## Task description:
Exactly the lines below from the one with "Where should I click to: Select Результат" up to and including the one with "You are a GUI" make up the answer, with nothing else added.

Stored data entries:
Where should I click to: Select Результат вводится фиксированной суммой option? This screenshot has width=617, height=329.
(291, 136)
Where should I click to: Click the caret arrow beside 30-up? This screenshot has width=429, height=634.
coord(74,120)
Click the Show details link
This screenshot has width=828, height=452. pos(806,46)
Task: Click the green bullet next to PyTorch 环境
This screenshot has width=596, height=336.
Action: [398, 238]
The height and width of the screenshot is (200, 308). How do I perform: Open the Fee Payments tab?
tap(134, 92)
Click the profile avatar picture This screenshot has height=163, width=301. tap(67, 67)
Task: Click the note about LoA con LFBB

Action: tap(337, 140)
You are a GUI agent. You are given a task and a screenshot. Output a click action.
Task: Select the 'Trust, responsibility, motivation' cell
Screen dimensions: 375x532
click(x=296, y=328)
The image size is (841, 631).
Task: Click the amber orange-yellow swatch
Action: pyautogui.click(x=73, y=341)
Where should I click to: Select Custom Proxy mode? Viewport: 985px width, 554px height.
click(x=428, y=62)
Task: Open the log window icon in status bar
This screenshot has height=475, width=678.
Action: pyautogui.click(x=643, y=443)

---

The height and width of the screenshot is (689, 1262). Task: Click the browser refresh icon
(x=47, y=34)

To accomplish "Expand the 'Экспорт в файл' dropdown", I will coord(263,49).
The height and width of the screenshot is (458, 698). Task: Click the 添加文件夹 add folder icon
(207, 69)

## Result of this exercise:
Where should I click to: Select Результат вводится фиксированной суммой option? This screenshot has width=617, height=329.
(291, 136)
Where should I click to: Click the caret arrow beside 30-up? This screenshot has width=429, height=634.
coord(74,120)
Click the Show details link
This screenshot has width=828, height=452. pos(806,46)
Task: Click the green bullet next to PyTorch 环境
This screenshot has width=596, height=336.
Action: [398, 238]
The height and width of the screenshot is (200, 308). How do I perform: Open the Fee Payments tab?
tap(134, 92)
Click the profile avatar picture This screenshot has height=163, width=301. tap(67, 67)
Task: Click the note about LoA con LFBB

Action: tap(337, 140)
You are a GUI agent. You are given a task and a screenshot. Output a click action.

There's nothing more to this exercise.